EXTRACT PROVIDED:
=-=-=
Letting go of God

Author: Nancy Mairs

I am fed up with feeling sorry for God. “Poor God,” I sigh in response to one horrific headline after another, “the things they are doing in your name."

The world is being battered senseless by bad news. God will love you on condition that you believe that Jesus will personally save you from the inconceivable horrors God has cooked up for everyone else. God will love you if you submit totally to God and use whatever means you can to expand the territory in which everybody else does so too. God will love you unless you permit the aforementioned expansionists to encroach upon the territory where you worship God. God will love you as long as you fight to the death to protect the land God gave you 3,000 years ago, no matter who else lays claim to the same area and how many of them you have to kill in performing this sacred duty. All these messages reveal a great deal about human nature—the guilt, the fear, the territoriality, the arrogance—but virtually nothing about the Creator.

Recently, I’ve come to recognize that inward rue and apology are not good enough responses to the very public and often violent appropriation of God’s name and God’s will to justify such outrageous beliefs and behaviors. Although I have never quite overcome my embarrassment at speaking of these matters, repressed as religious utterance was first by my family and then by my thoroughly secular academic career, I now view my reticence as mere self-protection. Even though 82 percent of people in the United States pray to God daily, according to one study, religion has taken on an unsavory character for many, appearing to have fallen into the hands of dirty old men or to have been co-opted by simpleminded little boys brandishing at some “evil” opponent a holy book in one hand and a weapon in the other. Who wants to engage in practices at the risk of being taken by the world for a pervert, a terrorist, a superstitious simpleton, or an outright nutter? I don’t want to be taken for one of “them"—the ones who boast of possessing God’s exclusive affection and consign to perdition all whose beliefs differ from theirs.

I know God. I do not mean that I have a special intimacy with God, either direct or mediated by some human or divine representative. I know God in the way that anyone is aware of the reality in which she is embedded. And what I know differs so radically from the views commonly taken as “religious” nowadays that I feel compelled to speak out. By so doing, I intend to redeem God from the ones who hold the Holy One captive in their own system of belief. Failing to perceive that Yahweh, Shekinhah, Allah, the Buddha, Krishna, Olorun, Áwonawilona and countless other focuses of worship manifest Holiness, no one of them more than any other since Holiness cannot exceed itself, God’s captors each believe they’ve laid hands on the “true” God, as though God could be anything but True. They snap and snarl and tear at one another’s flesh like curs while God watches, weeps and (I’ll have to return to this point again and again) embraces them all.
=-=-=
GIVEN DATA:
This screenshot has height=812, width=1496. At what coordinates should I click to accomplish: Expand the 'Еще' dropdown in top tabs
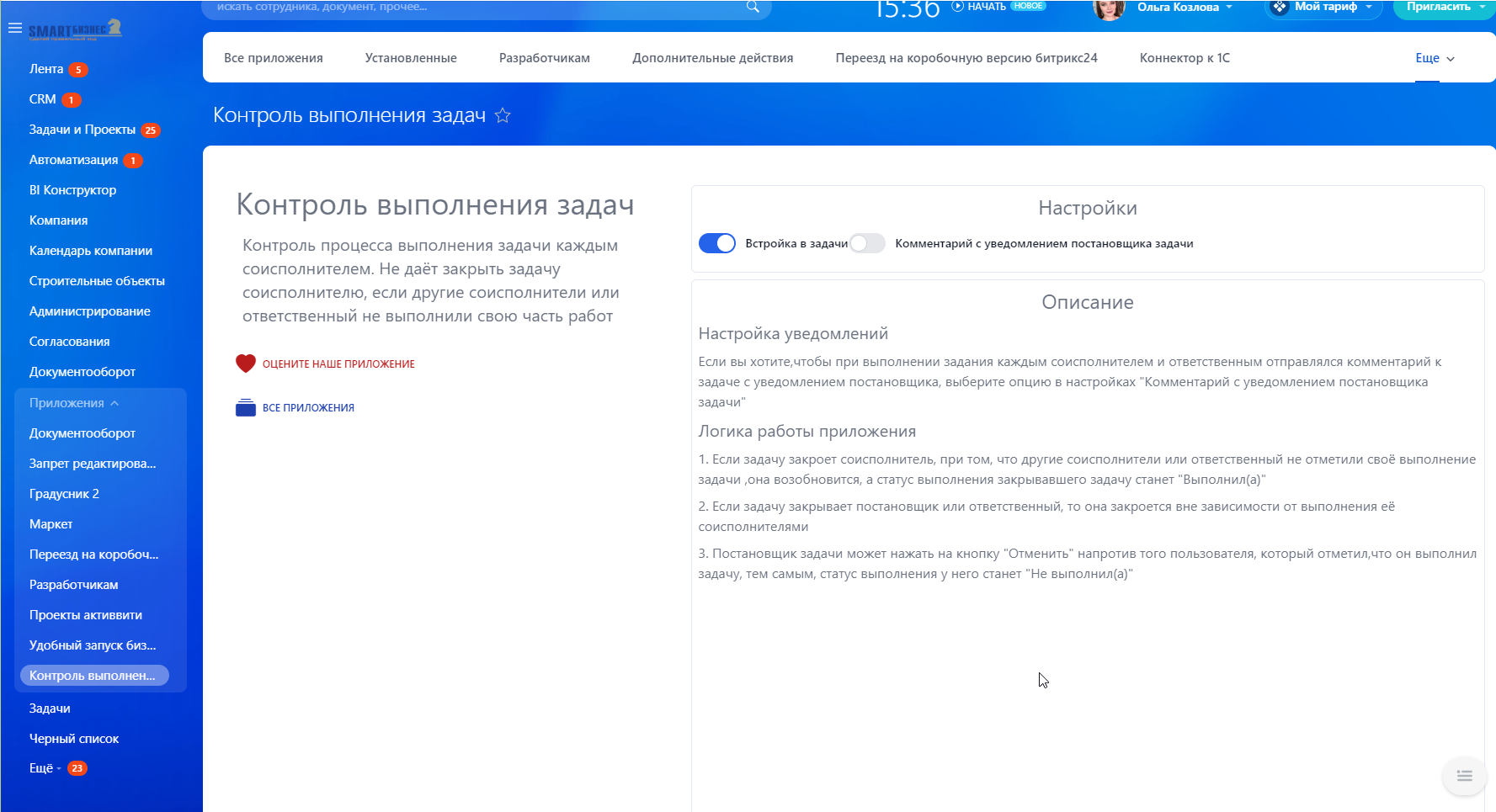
=-=-=
JOB:
Write out, word for word, the stretch of the "Letting go of God" essay from "The world is" through "about the Creator.".

EXERCISE OUTPUT:
The world is being battered senseless by bad news. God will love you on condition that you believe that Jesus will personally save you from the inconceivable horrors God has cooked up for everyone else. God will love you if you submit totally to God and use whatever means you can to expand the territory in which everybody else does so too. God will love you unless you permit the aforementioned expansionists to encroach upon the territory where you worship God. God will love you as long as you fight to the death to protect the land God gave you 3,000 years ago, no matter who else lays claim to the same area and how many of them you have to kill in performing this sacred duty. All these messages reveal a great deal about human nature—the guilt, the fear, the territoriality, the arrogance—but virtually nothing about the Creator.